20 Ağustos 2011 Cumartesi

Villas-Boas'ın yanlışları

Porto ile çok genç yaşta kazandığı olağanüstü başarılar nedeniyle, tıpkı Mourinho gibi Chelsea teknik direktörlüğü için seçilen Villas-Boas, EPL'de iki hafta geride kalmışken hiç de iyi izlenimler bırakmadı seyredenlerde. Tek bir şablona saplanmış, tutucu, elindeki malzemeyi doğru analiz etmekten uzak, yaratıcılıktan yoksun bir vizyon ortaya koyarken aynı zamanda maç içinde de doğru hamleleri yapmakta yetersiz kalıyor.

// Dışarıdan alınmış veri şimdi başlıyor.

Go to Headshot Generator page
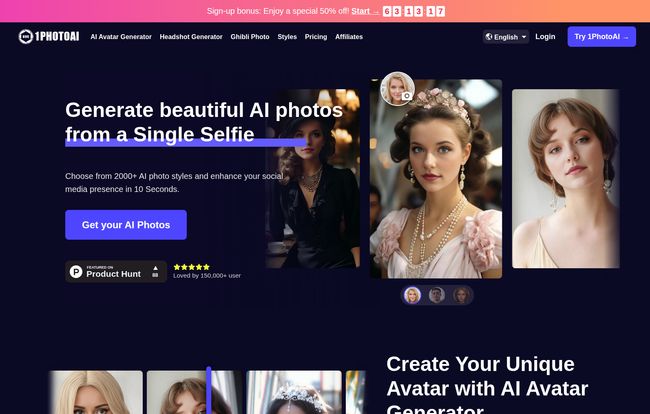650x414 pixels. coord(191,37)
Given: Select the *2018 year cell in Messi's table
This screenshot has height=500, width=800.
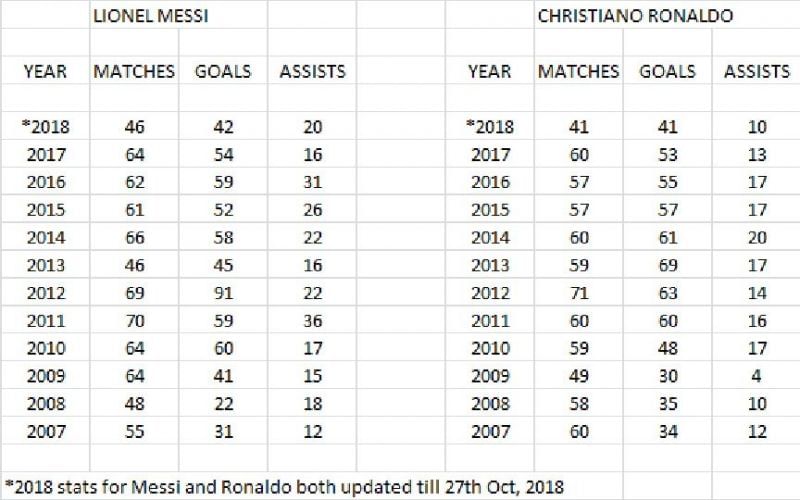Looking at the screenshot, I should click(45, 127).
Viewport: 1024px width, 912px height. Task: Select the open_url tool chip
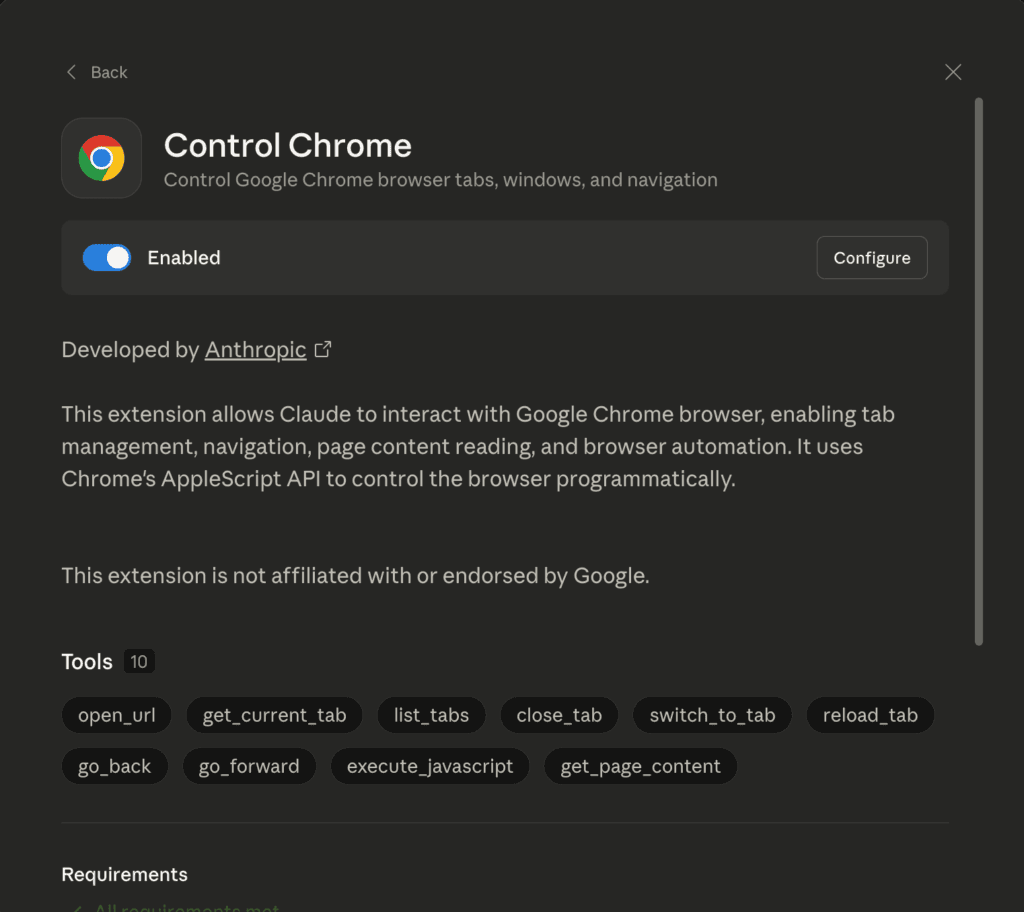click(116, 715)
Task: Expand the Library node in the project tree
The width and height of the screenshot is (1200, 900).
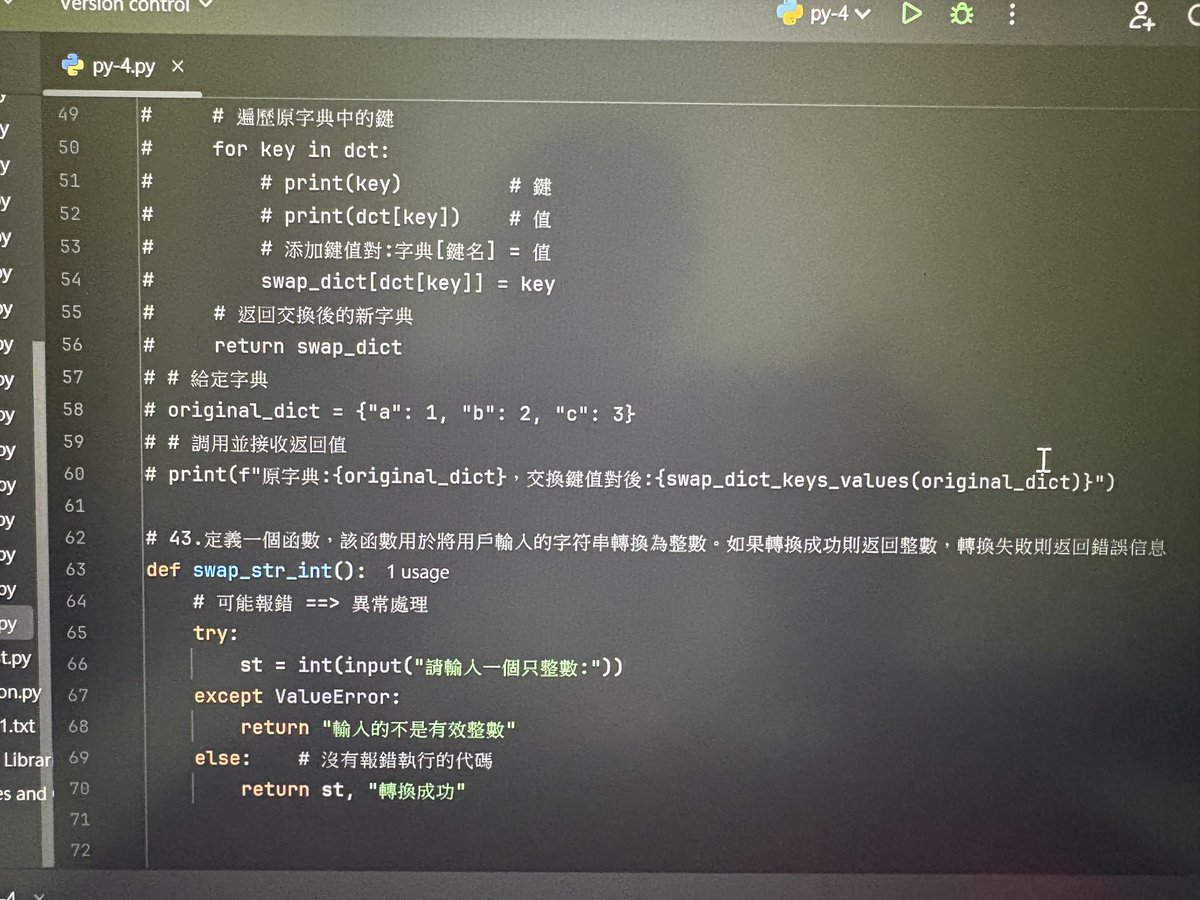Action: [x=27, y=759]
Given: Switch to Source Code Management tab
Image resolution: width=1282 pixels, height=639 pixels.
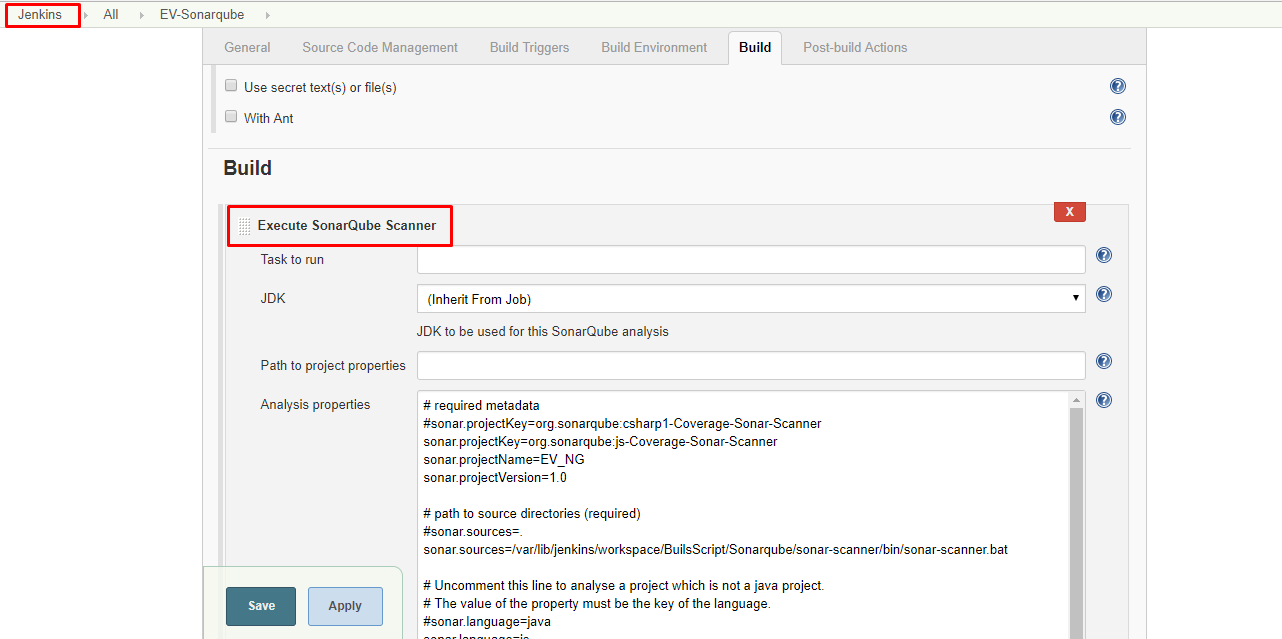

Burada yıllardan beri teknik direktörlüğün %50'sinin "sezon başında takımı kurmak" olduğunu bas bas bağırıyorum. Villas-Boas öncelikle bu hususta sınıfta kaldı bana göre. Zira Chelsea kadrosuna bugün baktığımız zaman ileri uçta oynayacak tam 7 oyuncu görüyoruz. Tek santrforlu 4-3-3 sistemini benimseyen bir hoca, nasıl bu kadar santrforu kadrosunda tutar? Onlar varken nasıl gidip Lukaku'yu transfer eder? Mantıklı hiçbir cevabı olmayan sorular bunlar.

Kaldı ki, zaten elinizde Torres, Drogba, Anelka gibi isimler varken tek santrforlu bir sistem oynamak da tam saçmalık. Bu oyuncuların hiçbiri tüm maç kenarda olmayı sindiremeyeceğine göre en azından çift forvetli bir sistemde her maç hepsinin birden oynaması sağlanabilir. Ya da eğer tek santrfor oyanacaksa bir tanesi kesin gönderilir. Nokta.

Bana göre yapılması gereken ise kesinlikle çift santrforlu 4-3-1-2 sistemini uygulatmak. Chelsea'nin elinde öyle orta sahalar ve öyle forvetler var ki, bundan başka herhangi bir sistem uygulatmaya kalkışıldığında mutlaka oyunculardan en az 1-2'sinin veriminin çok ama çok düşeceği mevkilerde sıkıştığını görüyoruz. Ayrıca yedek kalanlar da birer huzursuzluk potansiyeli olarak kulübede oturmuş oluyor.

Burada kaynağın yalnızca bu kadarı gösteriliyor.